Instructions:
- A) In the comment on AI-assisted coding, how many lines of spec does the writer produce for every 1,000 lines of code with Claude Code?
- B) Copy word for word the part of the comment on AI-assisted coding that runs from "I have to agree" up to and including "security reviews, etc...".

[Document text — start]

Generation for personal use is not illegal, as far as I know.
I would also add that many (most?) companies/entities do not sell software but have large IT departments that could write software for internal consumption. Think Exxon, BP, Caterpillar, Airlines, Gov Labs/agencies, DOD, etc...
Internally, they could actually write 1,000X more software and it will be absorbed by internal customers. They will buy less packaged software from tech firms (unless it's infrastructure), internally they could keep the same headcount or more, as AI allows them to write more software.
I have to agree with this assessment. I am currently going at the rate of 300-400 lines of spec for 1,000 LOC with Claude Code. Specs are AI-assisted also, otherwise you might go crazy. :-) Plus 2,000+ lines of AI-generated tests. Pretty restrictive, but then it works just fine.
Yes, you could write the code yourself, but keep in mind that this activity is going away for most engineers (but not for all) in 1 - 2 years.
I think a better advice would be to learn reading/reviewing an inordinate amount of code, very fast. Also heavy focus on patterns, extremely detailed SDLC processes, TDD, DDD, debugging, QA, security reviews, etc...
Kinda the opposite advice from the blog. :-)
Edit: Somebody pointed out that, in order to read/review code, you have to write it. Very true. It brings a questions of how do you acquire/extend your skills in the age of AI-coding assistance? Not sure I have an answer. Claude Code now has /output-style: Learning, which forces you to write part of the code. That's a good start.

[Document text — finish]
[Record set — start]

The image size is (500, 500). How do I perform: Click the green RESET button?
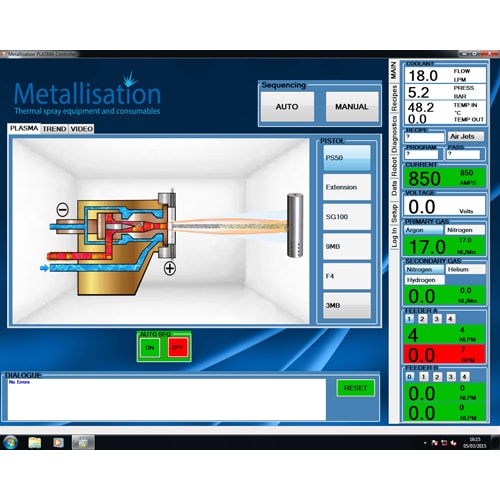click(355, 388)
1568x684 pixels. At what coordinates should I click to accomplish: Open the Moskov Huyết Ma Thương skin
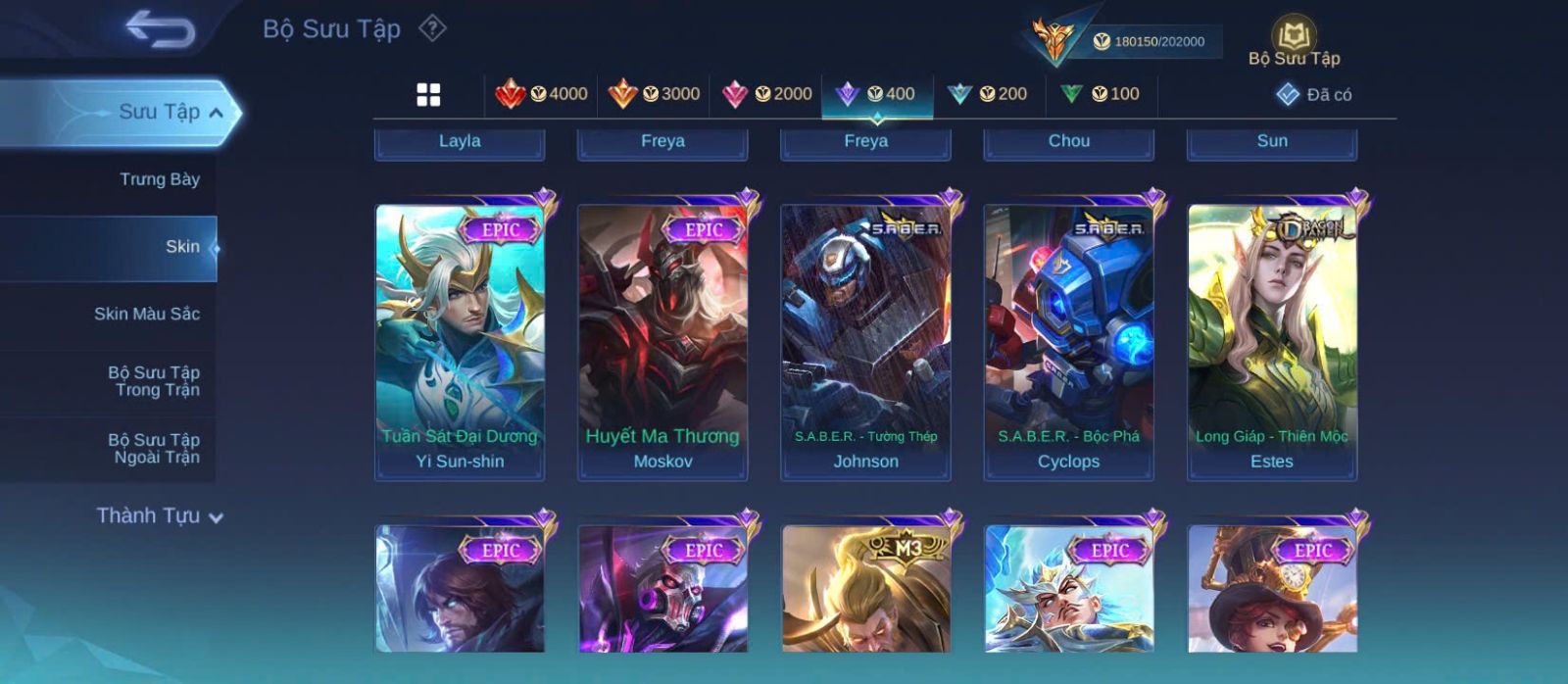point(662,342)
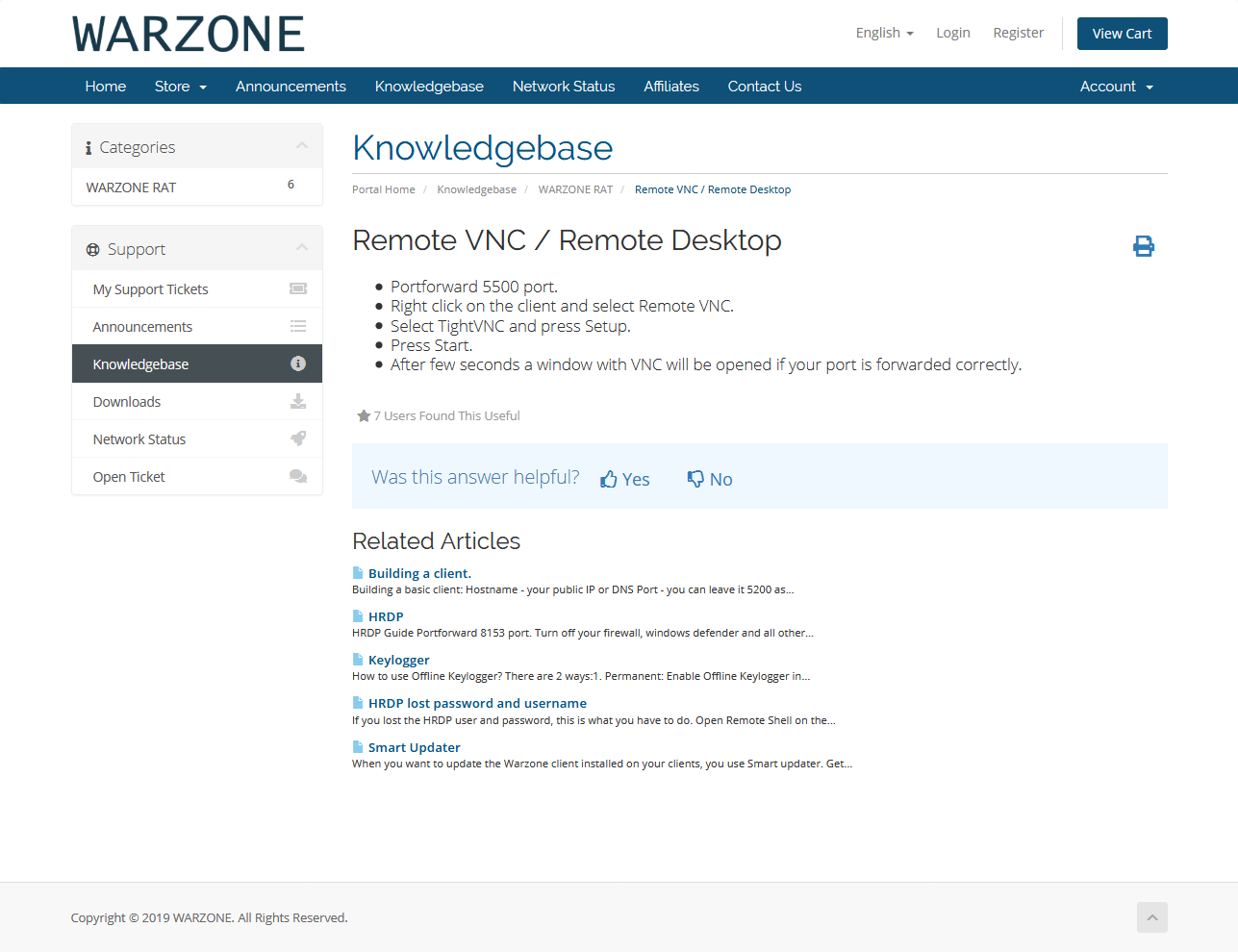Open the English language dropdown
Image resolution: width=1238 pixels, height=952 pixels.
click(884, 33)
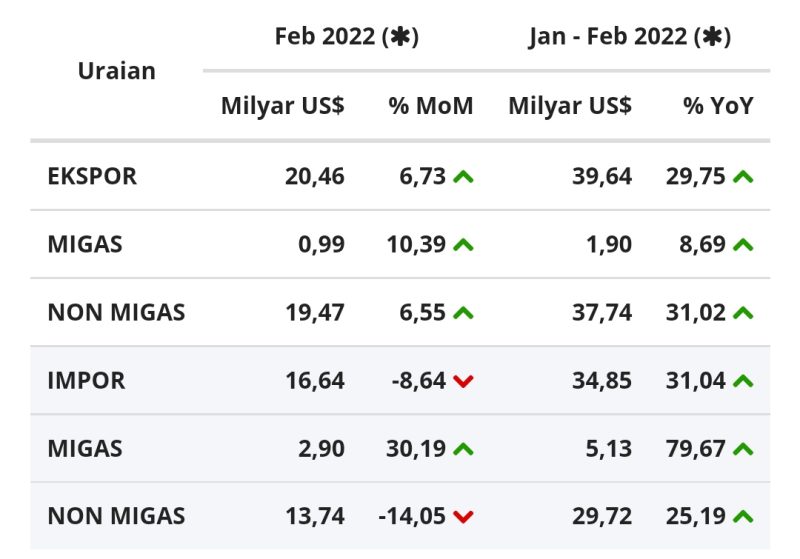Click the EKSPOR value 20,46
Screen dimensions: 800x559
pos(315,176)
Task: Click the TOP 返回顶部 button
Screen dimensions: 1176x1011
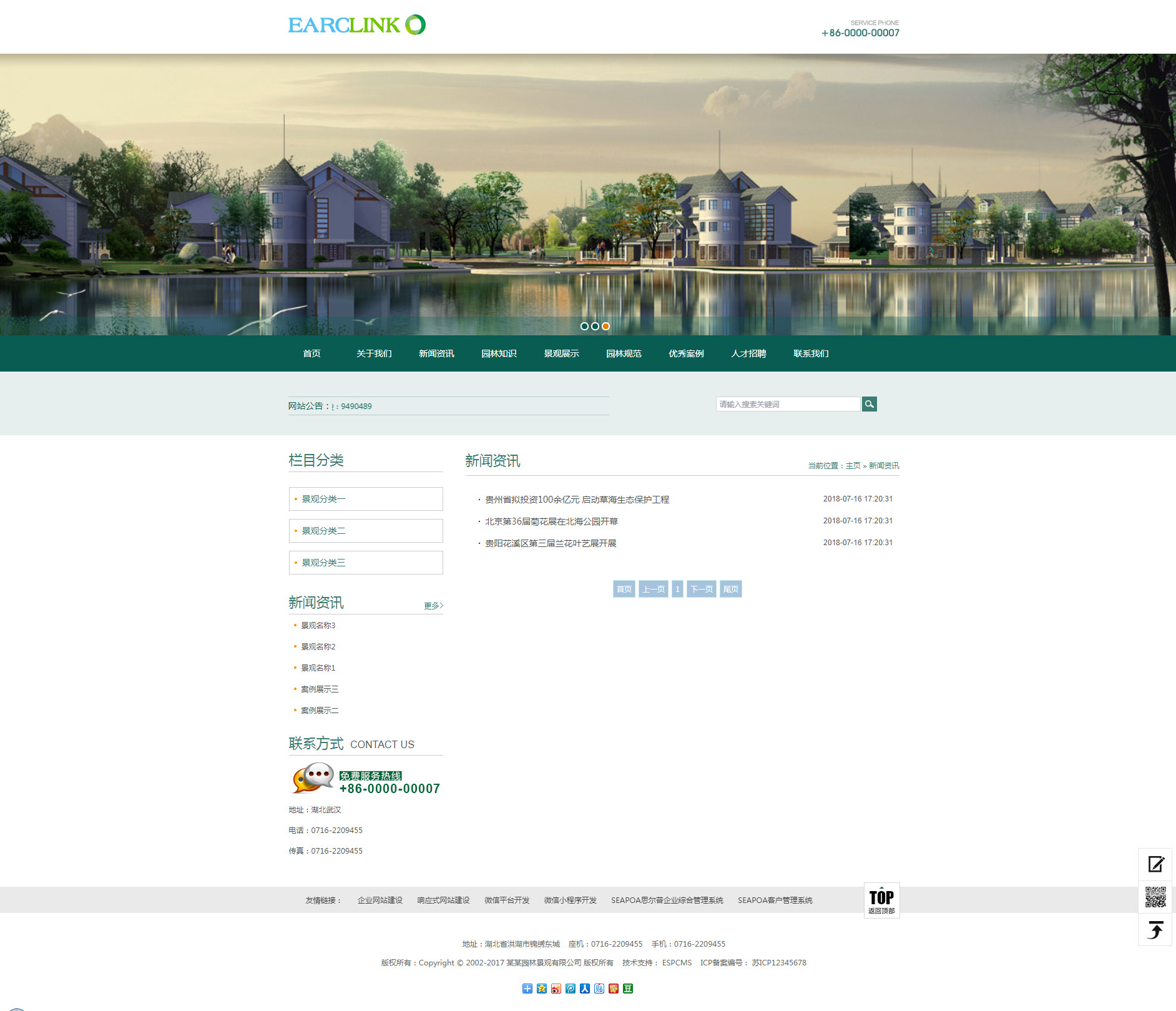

[Record set — finish]
[Record set — start]

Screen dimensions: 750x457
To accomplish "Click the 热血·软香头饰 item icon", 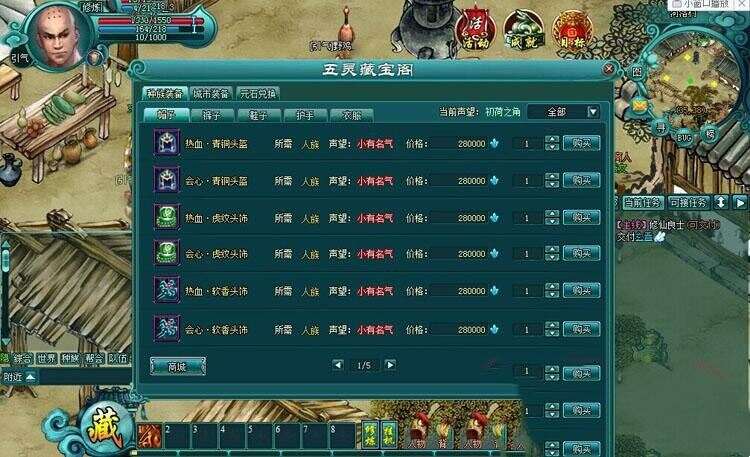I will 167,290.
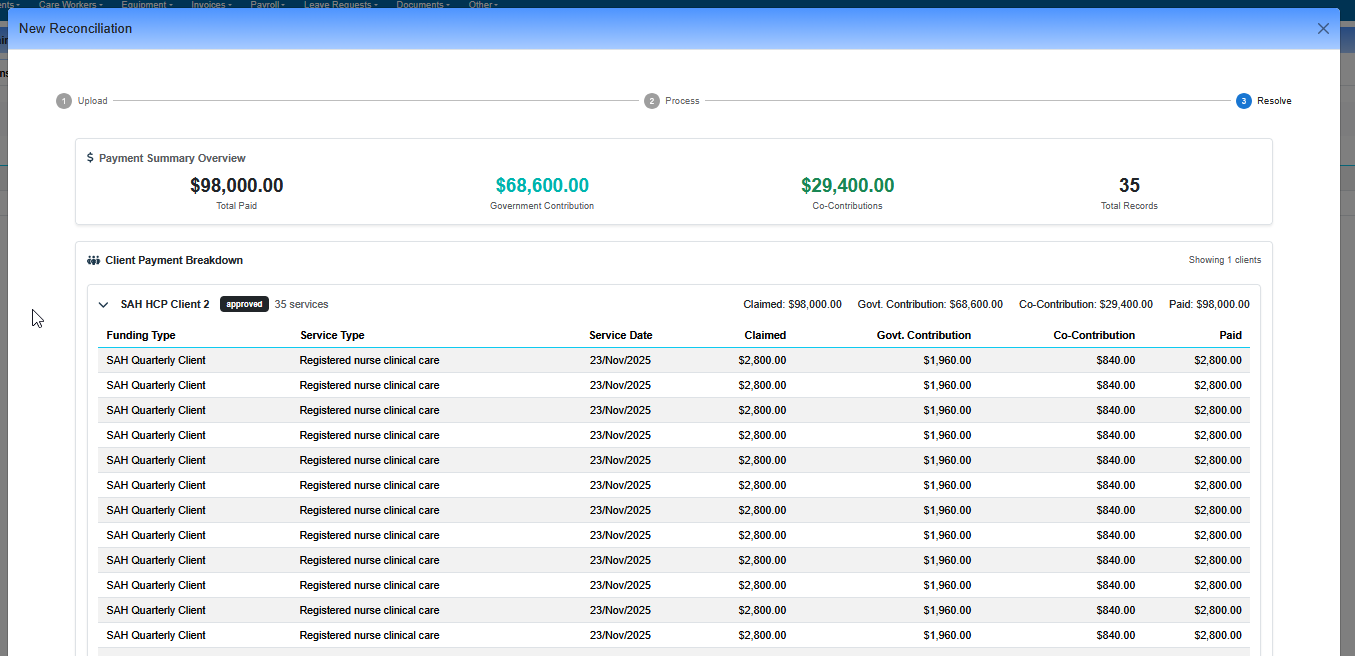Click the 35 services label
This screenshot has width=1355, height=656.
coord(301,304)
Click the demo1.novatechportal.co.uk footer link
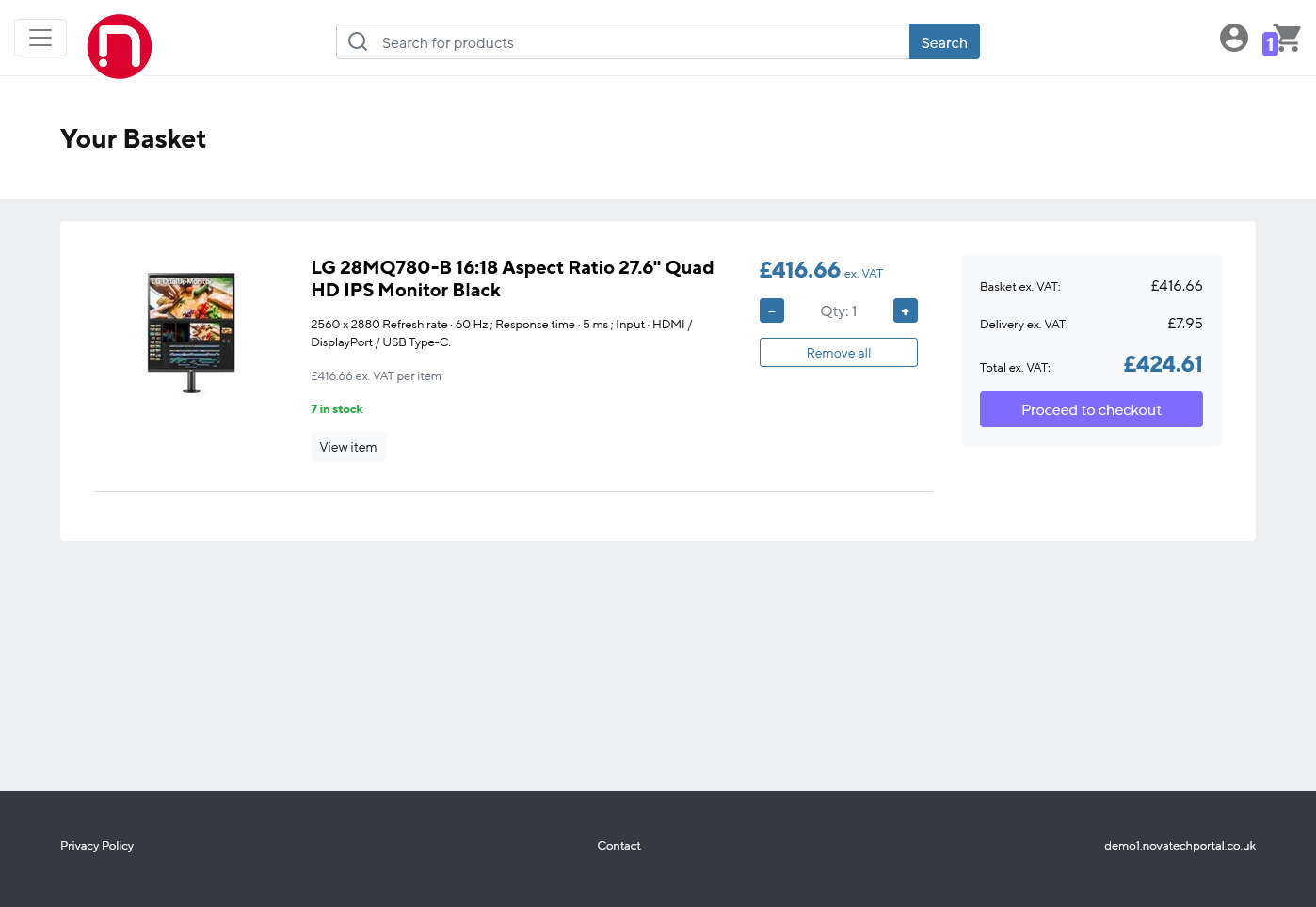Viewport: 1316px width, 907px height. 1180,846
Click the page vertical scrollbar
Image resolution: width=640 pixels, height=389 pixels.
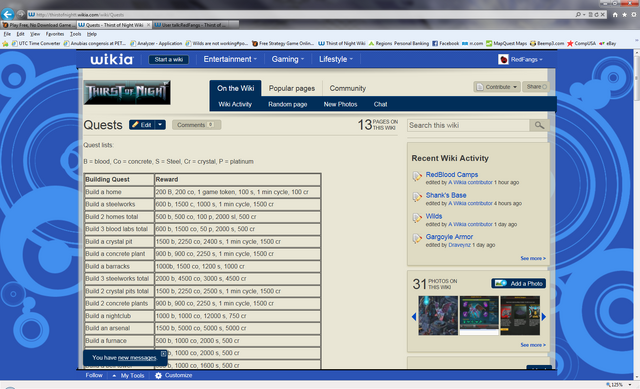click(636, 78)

[Record set — finish]

Answers:
- A) 300-400 lines of spec.

- B)
I have to agree with this assessment. I am currently going at the rate of 300-400 lines of spec for 1,000 LOC with Claude Code. Specs are AI-assisted also, otherwise you might go crazy. :-) Plus 2,000+ lines of AI-generated tests. Pretty restrictive, but then it works just fine.
Yes, you could write the code yourself, but keep in mind that this activity is going away for most engineers (but not for all) in 1 - 2 years.
I think a better advice would be to learn reading/reviewing an inordinate amount of code, very fast. Also heavy focus on patterns, extremely detailed SDLC processes, TDD, DDD, debugging, QA, security reviews, etc...